Marine Corps claims described in congressional correspondence are at odds with the actual text of a February 2005 urgent needs request from Marines in Iraq.
In a letter Senator Carl Levin (D-Michigan), chairman of the Senate Armed Services Committee, wrote to Senator Joe Biden (D-Delaware) on June 26, 2007 (pdf), the following was written:
Press reports about the February 2005 Marine Corps Urgent Operational Needs Statement [pdf] that you referenced in your letter concerned me a great deal as well. Since learning of this needs statement, my Committee staff has met with the Marine Corps multiple times. The Marine Corps' answer to the Committee staff has been two-fold: 1) the Marine Corps has initiated its own internal review of how urgent operational needs statements are handled; and 2) the Marine Corps indicated that the request from theater called for more effective armor materiel, which came in the form of fragmentation kit upgrades, rather than a specialized vehicle like the MRAP. I have directed my Committee staff to continue meeting with the Marine Corps on this matter until the internal review is completed. [Emphasis added]
However, even the briefest look at the February 2005 request (pdf) shows otherwise; that is, that the Marines on the ground, in Iraq, requested MRAPs specifically. The first lines in that document on the first page, under "Description of Need," are:
MINE RESISTANT AMBUSH PROTECTED (MRAP) VEHICLE. This is a Priority 1 Urgent UNS in support of OIF EDL. Total AO requirement is 1169.
There is an immediate need for an MRAP vehicle capability to increase survivability and mobility of Marines operating in a hazardous fire area against known threats.
On its face, it seems that the Marine Corps engaged in telling the congressional staffers of the chairman of the Senate Armed Services Committee a bold-faced lie.
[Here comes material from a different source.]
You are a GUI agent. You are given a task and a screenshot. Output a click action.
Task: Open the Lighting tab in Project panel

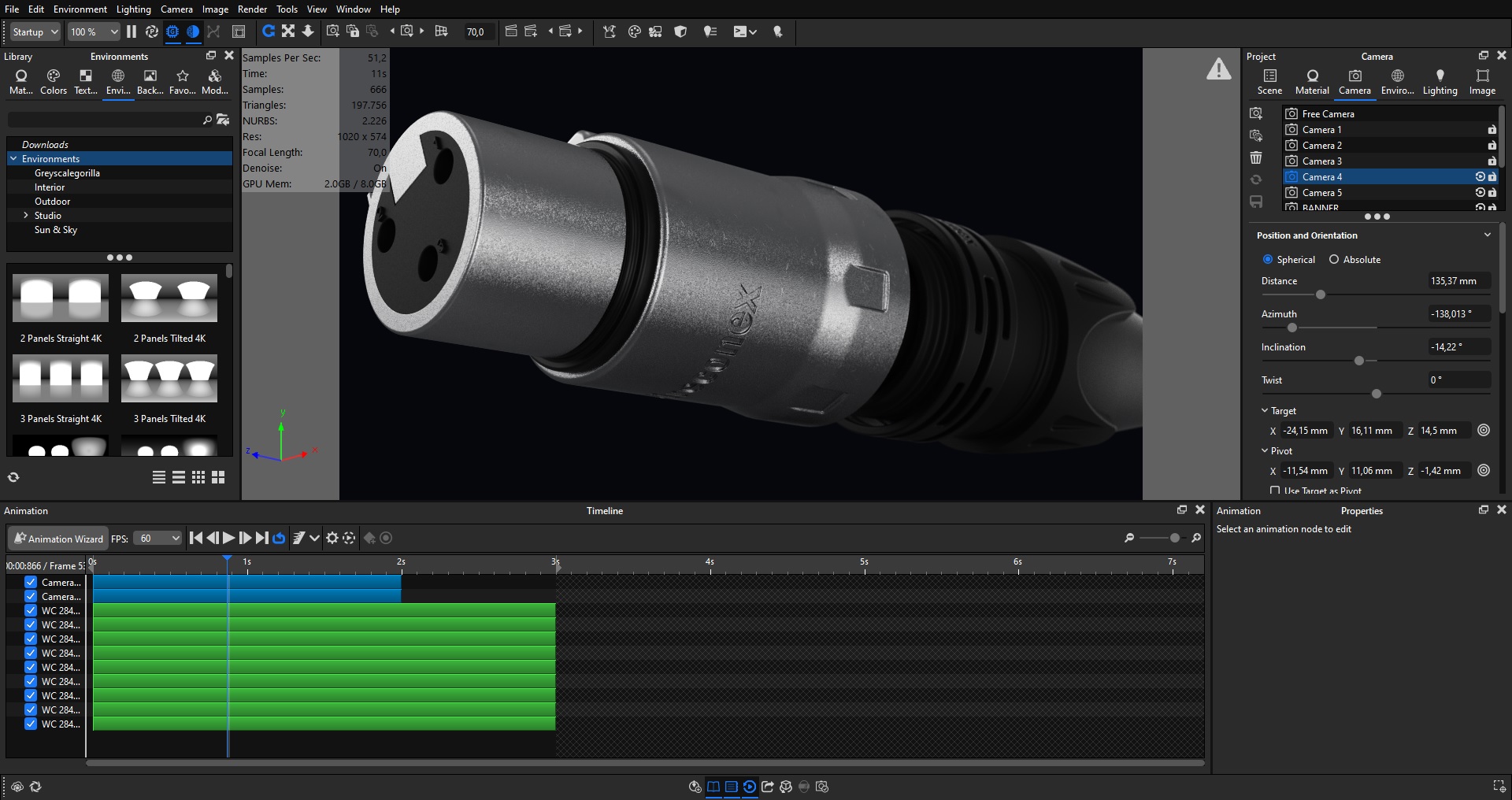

The only other possibility is that Senator Levin's staffers misinterpreted or wrongly portrayed the Marine Corps' claims.
If it's the former, Congress should consider prosecuting the responsible parties for making false statements under 18 U.S.C. § 1001. Congress cannot intelligently and adequately perform its legislative and oversight functions if the executive branch is not providing it with truthful information--hence the existence of 18 U.S.C. § 1001. There need to be penalties for willfully misinforming Congress, especially on matters of life and death in wartime. These requests were not made by bureaucrats at the Pentagon, but by Marines in Iraq regarding a vehicles which, if procured sooner, could possibly have saved the lives of hundreds.
If Congress never penalizes or threatens to penalize those who lie to it, then it will only invite more dishonesty and a withering of its own stature.
-- Nick Schwellenbach
There is no debate here. If the Marines did not ask for an MRAP they most certainly should have. Further, they and the other branches of the military exposed to roadside bombs should have been equipped with MRAP's from the beginning. The definition of insanity is doing the same thing and expecting a different outcome; Yet we send our soldiers out on patrol in HUMVEE's, they get blown up, and we keep doing the same thing over and over as if something is going to change. INSANE! We are arguably the richest, most technologically advanced country on the planet yet we treat our people as if they are disposable. Either equip the troops them with a vehicle that will insure their survivability in an attack or bring them home. If oversight is the debate, how about oversight of what level of representation each American citizen has for tax dollars collected. I doubt you could find one person who served or who had a son or daughter who has or is serving who would want their tax dollars spent on something other than the best protection technology can produce. Note, I did not say the best money can buy, or the lowest bidder can produce, I said the best technology can provide. Damn the cost! Not one penny should be spent on rebuilding Iraq or on foreign aid until our troops have what they need.